Update: the U.S. senate approved the bill this morning, now it’s up to president Donald Trump to sign or veto it.

An extra $600 million was added to federal broadband subsidies for rural areas, in the mammoth, all-in-one spending bill passed by the house of representatives yesterday, and up for a vote in the U.S. senate today. I missed it Wednesday night as I was skimming through its two thousand-plus pages, but the sharp eyed journos at Politico’s Morning Tech newsletter caught it.

The money is tagged for “a new broadband loan and grant pilot program” run by the federal agriculture department’s Rural Utilities Service (RUS). It doesn’t define what exactly the program is supposed to be piloting, though. Aside from language barring overlapping loans or grants, the only direct instructions in the bill set out specs for determining whether or not a rural community is eligible…

At least 90 percent of the households to be served by a project receiving a loan or grant under the pilot program shall be in a rural area without sufficient access to broadband, defined for this pilot program as 10 Mbps downstream, and 1 Mbps upstream, which shall be re-evaluated and redetermined, as necessary, on an annual basis by the Secretary of Agriculture.

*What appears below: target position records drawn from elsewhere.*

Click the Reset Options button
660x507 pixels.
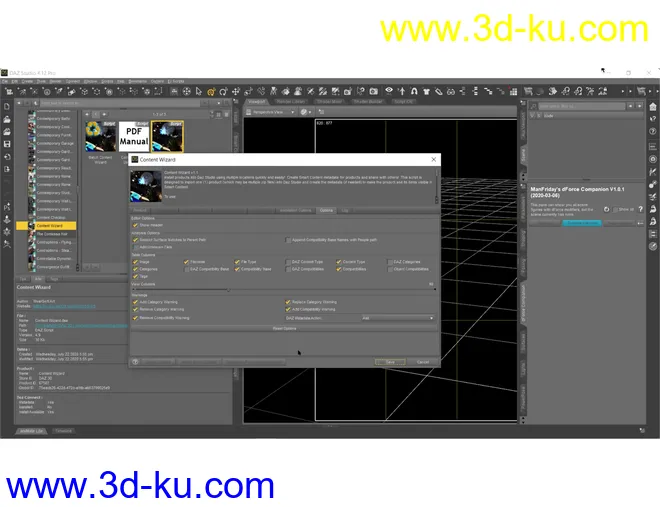tap(284, 328)
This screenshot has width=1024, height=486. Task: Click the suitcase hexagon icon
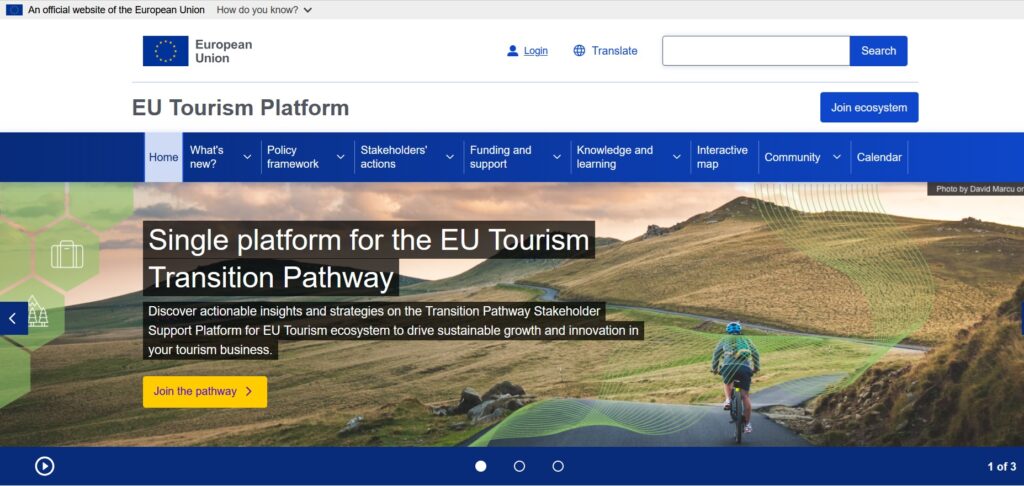pyautogui.click(x=67, y=255)
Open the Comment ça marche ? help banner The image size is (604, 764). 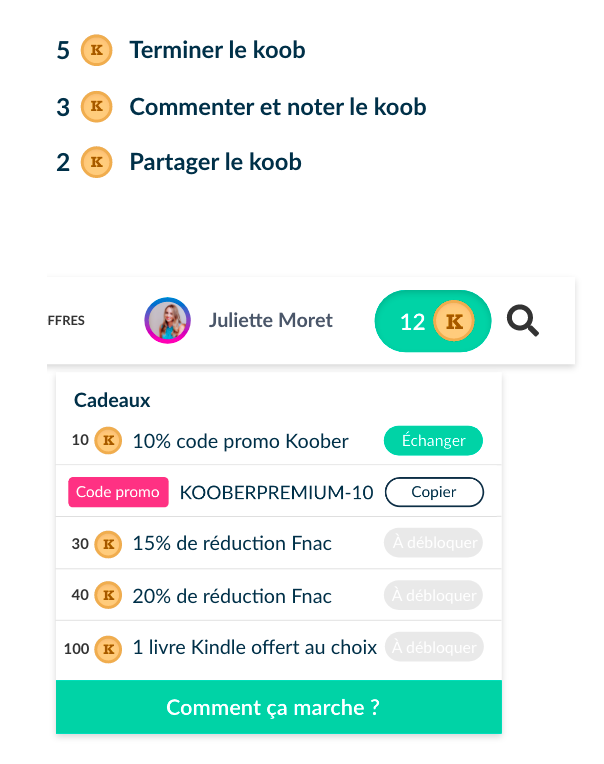(278, 708)
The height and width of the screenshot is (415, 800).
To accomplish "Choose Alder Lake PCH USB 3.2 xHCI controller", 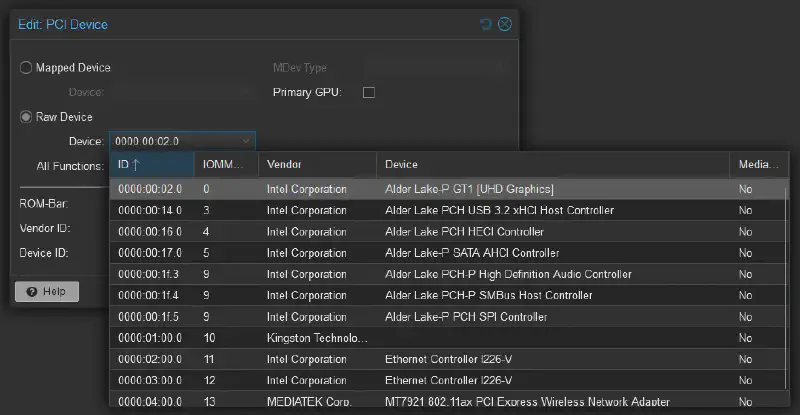I will click(x=498, y=210).
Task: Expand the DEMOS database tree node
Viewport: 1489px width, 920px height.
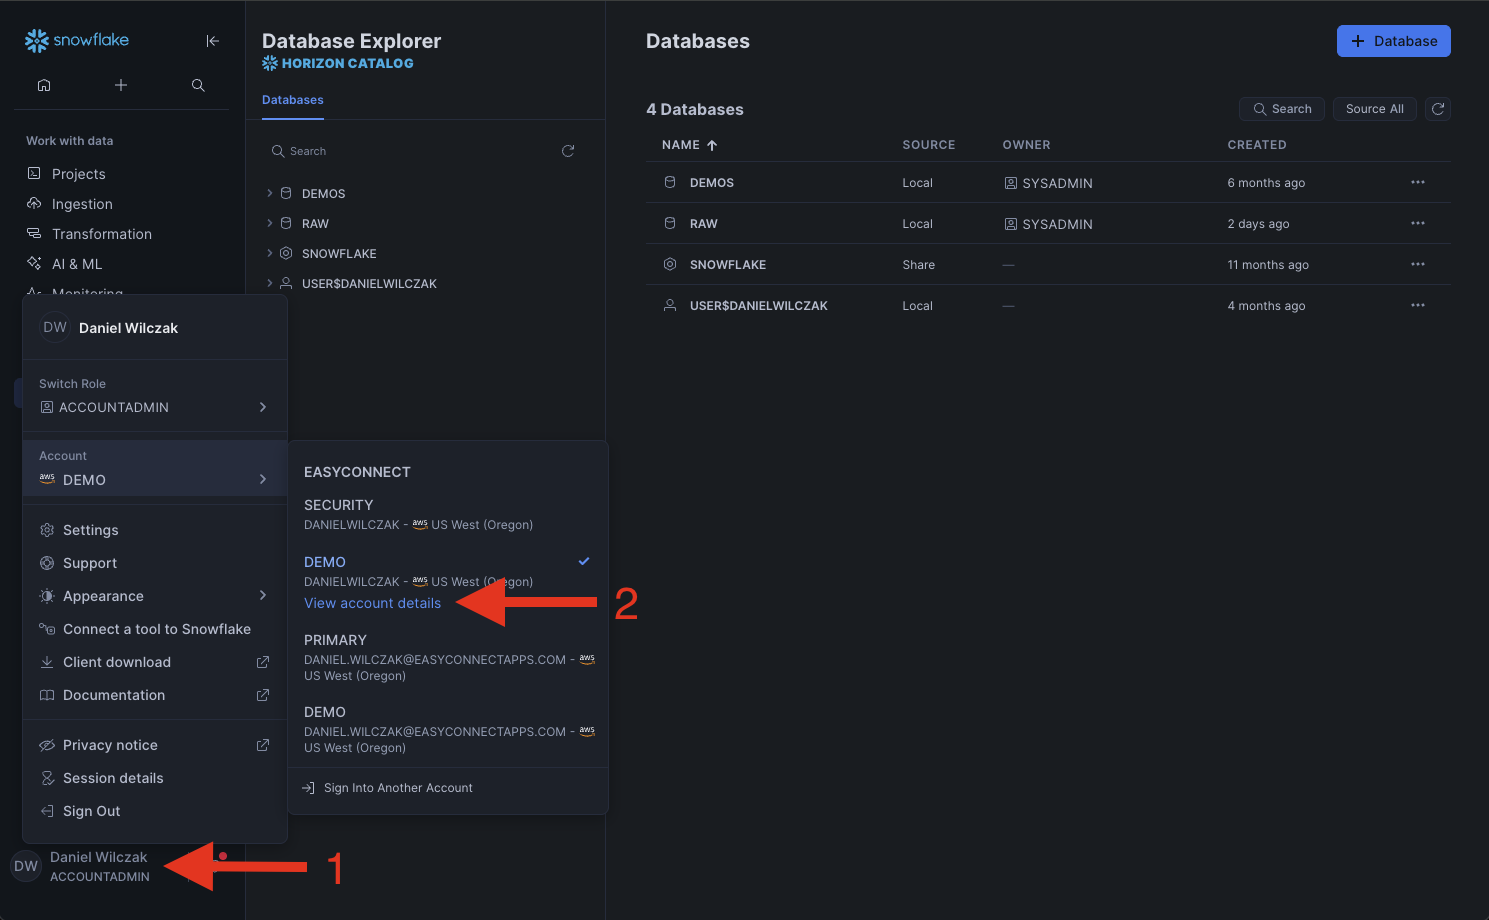Action: 270,193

RUS already uses a 10 Mbps down/1 Mbps up eligibility criterion for its other rural broadband programs, but any infrastructure it subsidises has to be capable of supporting service at the Federal Communications Commission’s advanced services standard of 25 Mbps down/3 Mbps up.

That’s significantly better than the slow, 1990s DSL speed levels demanded by telco and cable lobbyists and approved by California’s lawmakers last year. Assembly bill 1665 lowered California’s minimum acceptable broadband speed to 6 Mbps down/1 Mbps up, and allowed California Advanced Services Fund subsidies to be spent on infrastructure as slow as 10 Mbps down/1 Mbps up.

Questions still to be answered about the new federal program include what sort of broadband service providers are eligible – RUS rules and traditions favor the small rural cooperatives and telephone companies prevalent in the midwest and south, but not so common in California – and how the money will be split between grants and loans.